Thursday, October 6, 2011

Counties Express Strong Reservations With Corbett's Plan To Have Them Levy Drilling Fee

The County Commissioners Association of Pennsylvania Thursday announced its support for the direction taken by Gov. Corbett in his plan to implement numerous recommendations of the Marcellus Shale Advisory Commission, while expressing strong reservations with its provision vesting the levying and administration of the local impact fee with county government.
The Association’s strong reservations with county levy and administration of the impact fee are based on concerns that it creates inconsistency and uncertainty in its levy and creates duplicative administrative processes.
The Association believes that the interests of local government and of the industry are both better addressed by a uniform statewide levy and state administration. The point is further emphasized by the proposal’s dedication of 25 percent of the proceeds to state agencies.
Under the proposal, counties with shale gas would be authorized to levy an impact fee on active wells, at a maximum rate of $40,000 per well for its first year of production ($30,000 in the second year, $20,000 in the third, and $10,000 per year through the tenth year).
Seventy-five percent of the proceeds would stay with the impacted county and its municipalities, and the remaining 25 percent would be forwarded to the commonwealth for allocation among several shale gas-specific funds.
The Association expressed strong support for the 75 percent allocation to impacted communities, noting that counties and municipalities do not currently receive direct revenues from Marcellus and other shale gas producers, as they do from other mineral operations, based on a 2002 Pennsylvania Supreme Court decision that exempted oil and gas from local property taxes.

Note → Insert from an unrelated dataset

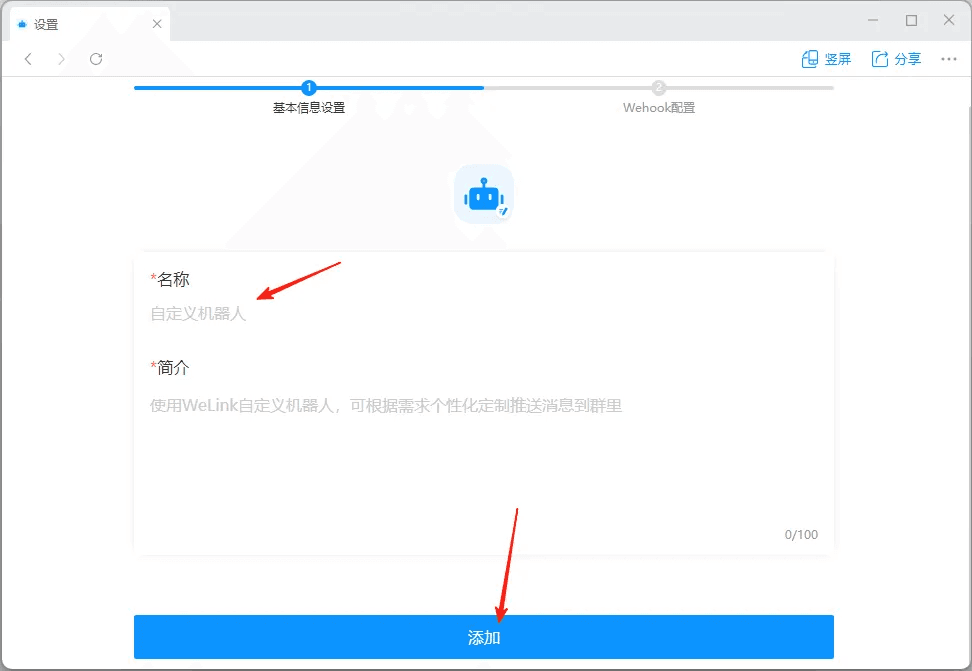The image size is (972, 671).
Task: Select the Wehook配置 step label
Action: pos(659,108)
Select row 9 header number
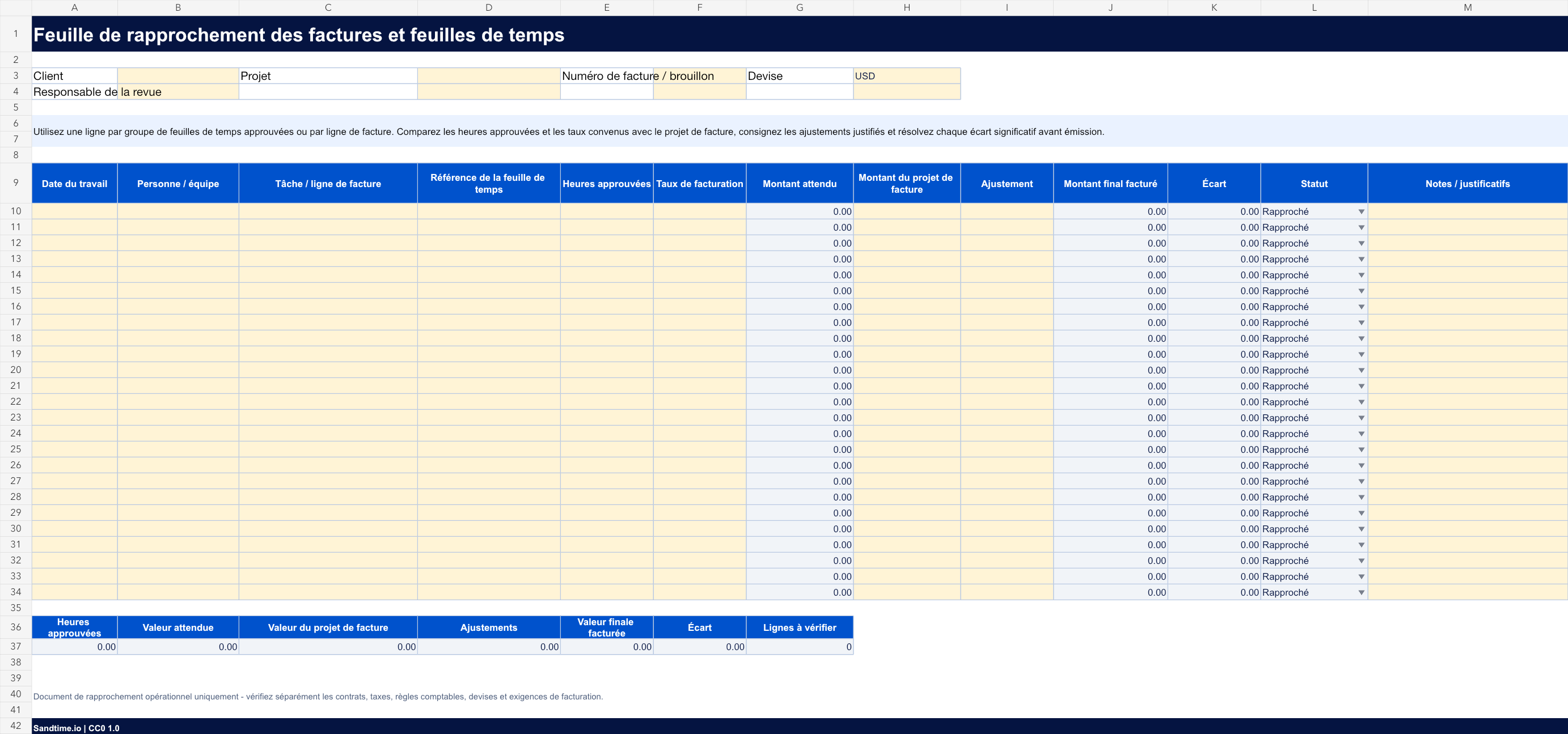This screenshot has height=734, width=1568. [16, 183]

Yet counties do provide services and incur costs based on gas development, including highway and bridge infrastructure, emergency management planning and response, human services, record keeping and others.
The Governor’s proposal directs the impact fee proceeds to these types of services, and CCAP notes that the list of allowable expenditures, and the formulas for distribution of the funds among the municipalities in the county, mirror proposals offered to the Governor’s Commission by it and the other local government groups.

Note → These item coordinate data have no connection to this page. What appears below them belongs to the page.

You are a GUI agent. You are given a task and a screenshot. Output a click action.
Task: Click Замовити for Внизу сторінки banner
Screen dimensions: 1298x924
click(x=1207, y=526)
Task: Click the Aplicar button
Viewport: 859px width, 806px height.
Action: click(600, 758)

CCAP also noted its membership’s interest in other shale gas development issues, expressing support for the Governor’s proposals to strengthen or address environmental, public safety, and pipeline concerns among others.
The Association commented that the Governor’s proposal shares many of the elements contained in legislation already introduced this session, signaling the beginning of a consensus to move the issue forward. CCAP expressed its interest in continuing to work with the Governor and the legislature to craft a comprehensive approach to shale gas development for enactment this fall.